* _Problem to work on_: For every line in the records below that contains the word "computer", add one to a count, and report only that count.

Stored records
┄┄┄┄┄┄┄┄┄┄

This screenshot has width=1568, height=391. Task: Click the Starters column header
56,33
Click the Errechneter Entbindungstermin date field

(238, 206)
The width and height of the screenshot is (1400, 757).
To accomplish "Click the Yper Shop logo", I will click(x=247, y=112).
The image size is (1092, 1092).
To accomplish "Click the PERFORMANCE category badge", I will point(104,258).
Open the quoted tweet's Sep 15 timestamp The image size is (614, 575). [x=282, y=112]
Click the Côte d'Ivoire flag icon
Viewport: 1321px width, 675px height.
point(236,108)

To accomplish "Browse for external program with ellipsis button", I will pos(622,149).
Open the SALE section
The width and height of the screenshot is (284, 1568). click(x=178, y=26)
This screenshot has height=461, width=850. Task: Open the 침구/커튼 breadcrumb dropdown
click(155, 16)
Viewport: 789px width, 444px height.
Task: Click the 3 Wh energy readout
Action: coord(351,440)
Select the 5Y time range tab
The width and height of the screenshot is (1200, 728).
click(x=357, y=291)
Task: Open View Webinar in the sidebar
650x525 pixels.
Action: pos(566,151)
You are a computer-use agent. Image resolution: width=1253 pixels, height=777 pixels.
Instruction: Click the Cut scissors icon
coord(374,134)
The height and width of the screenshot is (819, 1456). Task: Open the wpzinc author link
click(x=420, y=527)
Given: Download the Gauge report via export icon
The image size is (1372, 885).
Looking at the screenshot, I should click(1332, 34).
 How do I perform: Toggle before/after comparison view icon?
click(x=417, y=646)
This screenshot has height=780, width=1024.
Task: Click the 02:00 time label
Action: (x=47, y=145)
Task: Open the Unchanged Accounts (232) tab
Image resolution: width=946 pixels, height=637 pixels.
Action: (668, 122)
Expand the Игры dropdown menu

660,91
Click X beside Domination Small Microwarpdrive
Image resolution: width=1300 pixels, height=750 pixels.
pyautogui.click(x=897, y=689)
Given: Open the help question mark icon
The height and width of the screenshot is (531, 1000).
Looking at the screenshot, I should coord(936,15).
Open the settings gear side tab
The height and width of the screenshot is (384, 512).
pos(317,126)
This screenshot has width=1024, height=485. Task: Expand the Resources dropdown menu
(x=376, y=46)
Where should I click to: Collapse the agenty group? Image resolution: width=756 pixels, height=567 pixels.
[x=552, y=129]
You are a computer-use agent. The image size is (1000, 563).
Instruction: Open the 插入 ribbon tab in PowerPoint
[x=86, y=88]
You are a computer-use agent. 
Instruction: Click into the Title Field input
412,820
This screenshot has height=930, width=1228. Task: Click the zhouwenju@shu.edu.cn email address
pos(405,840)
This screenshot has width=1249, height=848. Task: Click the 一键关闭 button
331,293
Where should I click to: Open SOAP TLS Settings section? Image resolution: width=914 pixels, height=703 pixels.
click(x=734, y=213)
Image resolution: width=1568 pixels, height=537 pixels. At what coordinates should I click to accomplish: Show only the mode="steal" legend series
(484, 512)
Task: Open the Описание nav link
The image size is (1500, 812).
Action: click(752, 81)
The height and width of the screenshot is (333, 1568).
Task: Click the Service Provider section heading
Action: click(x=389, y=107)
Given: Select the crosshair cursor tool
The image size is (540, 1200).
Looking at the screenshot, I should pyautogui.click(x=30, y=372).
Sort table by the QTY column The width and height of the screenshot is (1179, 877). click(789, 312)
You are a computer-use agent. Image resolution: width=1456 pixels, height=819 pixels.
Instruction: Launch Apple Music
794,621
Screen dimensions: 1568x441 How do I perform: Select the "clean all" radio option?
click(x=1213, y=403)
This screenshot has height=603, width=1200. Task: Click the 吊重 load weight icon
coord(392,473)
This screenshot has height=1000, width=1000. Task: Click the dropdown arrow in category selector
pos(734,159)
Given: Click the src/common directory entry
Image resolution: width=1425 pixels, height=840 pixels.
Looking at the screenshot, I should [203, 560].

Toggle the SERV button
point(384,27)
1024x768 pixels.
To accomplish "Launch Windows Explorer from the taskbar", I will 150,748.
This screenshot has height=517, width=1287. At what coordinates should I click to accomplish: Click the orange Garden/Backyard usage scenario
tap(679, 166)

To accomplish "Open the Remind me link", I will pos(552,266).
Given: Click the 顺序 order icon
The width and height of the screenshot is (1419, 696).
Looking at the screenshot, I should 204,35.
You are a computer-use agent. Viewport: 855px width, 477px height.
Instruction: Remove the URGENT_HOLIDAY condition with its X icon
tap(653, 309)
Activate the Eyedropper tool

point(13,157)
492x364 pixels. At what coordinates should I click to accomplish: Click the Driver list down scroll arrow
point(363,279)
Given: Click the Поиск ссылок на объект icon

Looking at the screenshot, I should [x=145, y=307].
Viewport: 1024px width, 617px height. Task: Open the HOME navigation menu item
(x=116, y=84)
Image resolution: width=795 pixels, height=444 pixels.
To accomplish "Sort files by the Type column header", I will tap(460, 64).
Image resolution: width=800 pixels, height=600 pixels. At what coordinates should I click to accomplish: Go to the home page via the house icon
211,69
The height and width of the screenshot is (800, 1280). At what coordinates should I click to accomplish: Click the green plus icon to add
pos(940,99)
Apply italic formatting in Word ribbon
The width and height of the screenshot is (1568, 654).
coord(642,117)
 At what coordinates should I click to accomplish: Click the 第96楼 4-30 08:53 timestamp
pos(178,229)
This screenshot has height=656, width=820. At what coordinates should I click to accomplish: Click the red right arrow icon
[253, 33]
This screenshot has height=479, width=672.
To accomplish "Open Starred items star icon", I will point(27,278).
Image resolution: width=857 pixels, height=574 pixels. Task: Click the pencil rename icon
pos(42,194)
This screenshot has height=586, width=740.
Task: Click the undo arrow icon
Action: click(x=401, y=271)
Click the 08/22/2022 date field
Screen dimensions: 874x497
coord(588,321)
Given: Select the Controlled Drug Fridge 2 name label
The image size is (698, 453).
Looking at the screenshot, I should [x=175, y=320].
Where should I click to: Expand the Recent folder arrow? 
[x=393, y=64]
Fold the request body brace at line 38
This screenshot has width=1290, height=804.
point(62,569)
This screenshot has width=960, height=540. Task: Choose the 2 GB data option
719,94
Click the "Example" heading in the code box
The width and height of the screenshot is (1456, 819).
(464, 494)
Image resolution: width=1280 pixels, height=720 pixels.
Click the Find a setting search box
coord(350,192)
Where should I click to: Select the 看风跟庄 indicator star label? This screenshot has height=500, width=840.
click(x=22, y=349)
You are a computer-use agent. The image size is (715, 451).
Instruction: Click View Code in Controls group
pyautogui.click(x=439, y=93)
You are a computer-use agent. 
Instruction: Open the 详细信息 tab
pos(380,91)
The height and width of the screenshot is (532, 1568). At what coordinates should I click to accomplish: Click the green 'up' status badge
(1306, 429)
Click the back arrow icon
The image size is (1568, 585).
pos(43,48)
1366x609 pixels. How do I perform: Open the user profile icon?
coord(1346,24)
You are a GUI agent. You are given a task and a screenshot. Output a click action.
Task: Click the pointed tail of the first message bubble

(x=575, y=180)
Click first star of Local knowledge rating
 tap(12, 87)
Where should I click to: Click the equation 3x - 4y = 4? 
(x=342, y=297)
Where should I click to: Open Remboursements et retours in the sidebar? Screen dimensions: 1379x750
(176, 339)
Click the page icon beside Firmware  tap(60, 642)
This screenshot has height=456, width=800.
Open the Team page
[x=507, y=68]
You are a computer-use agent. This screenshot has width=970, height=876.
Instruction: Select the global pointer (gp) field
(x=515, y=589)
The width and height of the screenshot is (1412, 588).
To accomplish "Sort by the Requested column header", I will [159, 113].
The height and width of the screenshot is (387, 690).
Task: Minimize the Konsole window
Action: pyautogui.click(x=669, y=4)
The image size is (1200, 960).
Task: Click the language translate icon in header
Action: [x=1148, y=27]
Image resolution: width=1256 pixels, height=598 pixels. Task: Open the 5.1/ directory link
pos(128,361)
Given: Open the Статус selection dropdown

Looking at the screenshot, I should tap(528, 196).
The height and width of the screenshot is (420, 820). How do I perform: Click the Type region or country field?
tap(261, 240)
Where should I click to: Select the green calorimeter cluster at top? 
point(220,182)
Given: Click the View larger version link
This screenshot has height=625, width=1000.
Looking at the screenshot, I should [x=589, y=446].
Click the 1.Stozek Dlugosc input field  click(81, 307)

┄┄┄┄┄┄┄┄┄┄

* _Task solution_: 8